Cathodic hydrogen evolution in acidic solutions using electrodeposited nano-crystalline Ni–Co cathodes

Abstract

Nano-crystalline Ni and Ni–Co electrodes were prepared by electrodeposition on copper substrates. The obtained materials were characterized morphologically and chemically by XRD and scanning electron microscopy, SEM, coupled with EDX analysis. The incorporation of Co into the Ni matrix causes surface modification, which catalyzes the hydrogen evolution reaction, HER. The electro-catalytic performance of the prepared electrode layers was studied by means of polarization techniques and electrochemical impedance spectroscopy, EIS, in acidic solutions.
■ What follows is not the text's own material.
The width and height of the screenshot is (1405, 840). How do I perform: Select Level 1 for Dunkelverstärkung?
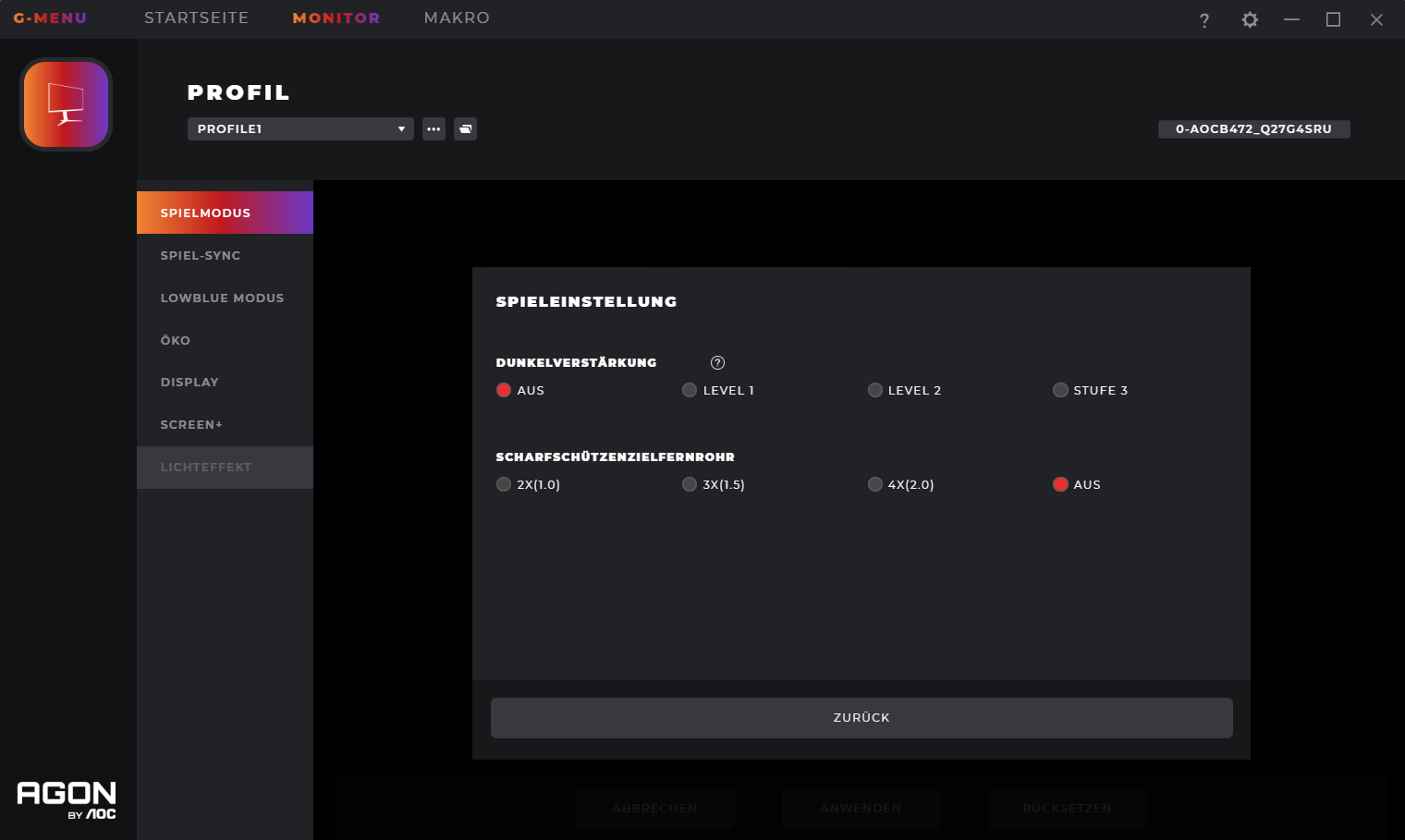[690, 390]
The Results reveal a decrease in the hydrogen overpotential by increasing the Co content up to ≈50 at% in the deposited cathode layer. The Nyquist impedance plots of the different investigated materials at different potentials in the hydrogen evolution region showed a single semicircle, which means that a single time constant is controlling the HER. Ni–Co deposits with ≈50 at% Co contents show the highest rate of hydrogen evolution as a consequence of the synergetic combination of Ni and Co. The increase of the Co content more than ≈50 at% was accompanied by a decrease in the rate of HER. The low hydrogen over-potential and high hydrogen adsorption on the Ni-50 at% Co is attributed to the synergetic effects of Co and Ni together.